Dataset records
>>

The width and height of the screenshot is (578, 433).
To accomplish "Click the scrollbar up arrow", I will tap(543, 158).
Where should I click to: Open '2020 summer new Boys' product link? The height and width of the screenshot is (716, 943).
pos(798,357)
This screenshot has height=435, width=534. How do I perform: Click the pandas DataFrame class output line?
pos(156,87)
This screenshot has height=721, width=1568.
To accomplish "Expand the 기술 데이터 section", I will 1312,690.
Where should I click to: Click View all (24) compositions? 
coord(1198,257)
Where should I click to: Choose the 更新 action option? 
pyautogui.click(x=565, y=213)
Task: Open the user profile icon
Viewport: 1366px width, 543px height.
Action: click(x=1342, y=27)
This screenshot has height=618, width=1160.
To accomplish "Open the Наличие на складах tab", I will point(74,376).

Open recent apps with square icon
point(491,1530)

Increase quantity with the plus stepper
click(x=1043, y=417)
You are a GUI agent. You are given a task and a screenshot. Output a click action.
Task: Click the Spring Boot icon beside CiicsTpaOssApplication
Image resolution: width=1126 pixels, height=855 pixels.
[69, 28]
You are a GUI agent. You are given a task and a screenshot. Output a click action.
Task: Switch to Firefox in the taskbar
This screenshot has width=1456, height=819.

<<

Instructions for the task:
Copy each line above that contains the word "accomplish".

Answer to this exercise:
To accomplish "Click the scrollbar up arrow", I will tap(543, 158).
To accomplish "Expand the 기술 데이터 section", I will 1312,690.
To accomplish "Open the Наличие на складах tab", I will point(74,376).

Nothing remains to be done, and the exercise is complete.